Görevlilerimizin yeterli donanıma sahip olmamaları önemli bir etken olduğu gibi gençlerin cami görevlilerini “namaz kıldırma memuru” şeklinde algılamaları da işin başka bir boyutudur.
d) Bu tespitlerle birlikte gençlik döneminin getirdiği doğal isteksizlik, fiziksel ihtiyaçların ağır basması ve bunlara ulaşmanın ya da ulaşamamanın meydana getirdiği tahribatlar/travmalar, kutsal değerlere ve mekânlara ilgisizliği beraberinde getirmektedir.

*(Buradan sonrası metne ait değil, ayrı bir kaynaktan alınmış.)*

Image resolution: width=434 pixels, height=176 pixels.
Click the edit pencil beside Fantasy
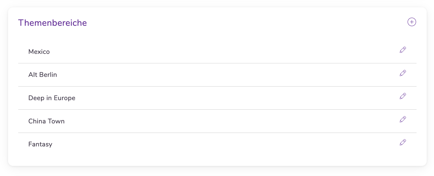[403, 142]
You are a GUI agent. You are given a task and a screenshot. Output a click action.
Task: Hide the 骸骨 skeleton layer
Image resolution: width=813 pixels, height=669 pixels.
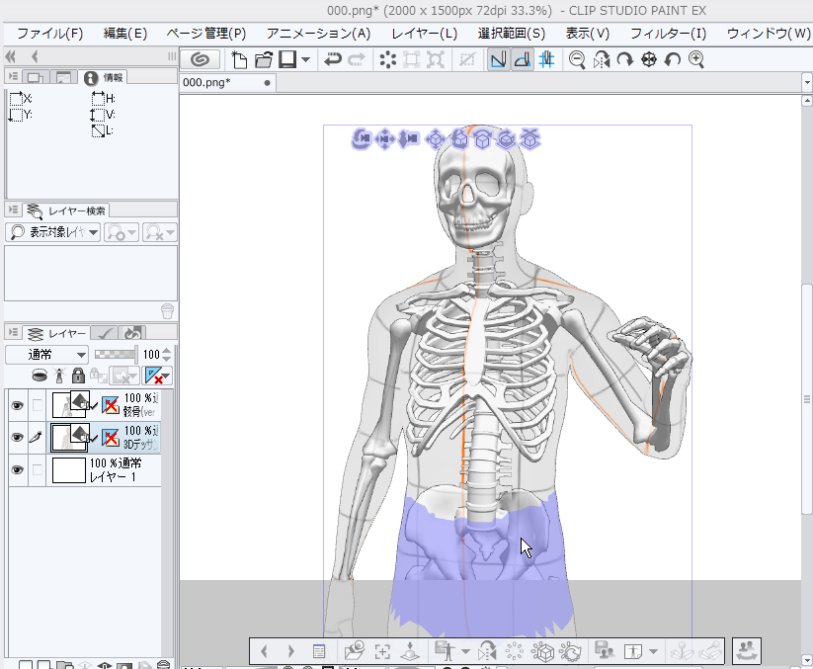[x=17, y=405]
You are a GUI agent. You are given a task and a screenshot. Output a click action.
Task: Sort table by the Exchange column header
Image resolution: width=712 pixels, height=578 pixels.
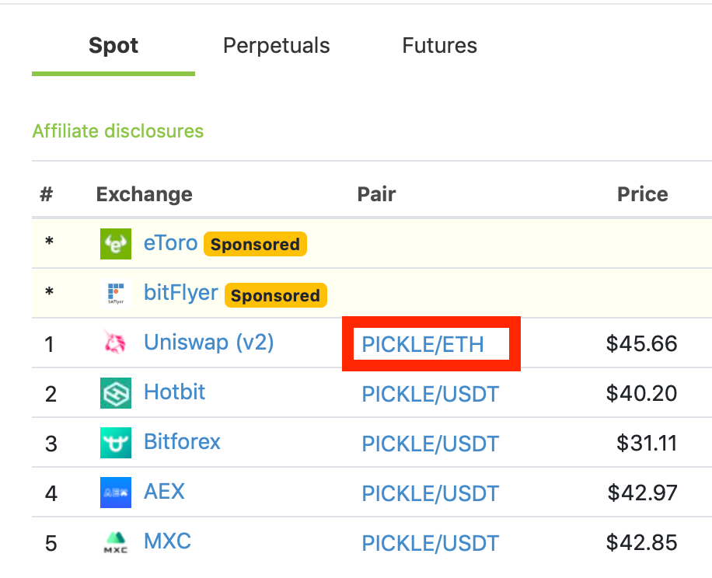(145, 194)
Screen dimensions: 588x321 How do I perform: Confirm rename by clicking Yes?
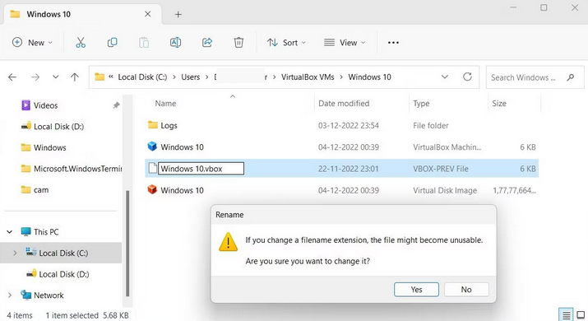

* Din görevlileri gençlerle “kavl-i leyyin” yani yumuşak bir dil olarak iletişim kurulmalıdır. Peygamber varisi olan ya da veraset makamında bulunan din görevlileri, yumuşak sözün/dilin mahiyetini iyi kavramak durumundayız. Yoksa bu dil ve üslup, gençlere karşı tavizkâr davranmak demek değildir. Yeri geldiğinde dini bir duruş sergilemek, yeri geldiğinde yumuşak bir üslup sahibi olabilmektir. Bazen inzivaya çekilip toplumsal kirliliğe/fakirliğe üzülmek; bazen cesaret gösterip güçlünün karşısında hiçbir kaygı duymadan hakkı haykırabilmektir. Kısacası samimi ve çileye talip olmaktır.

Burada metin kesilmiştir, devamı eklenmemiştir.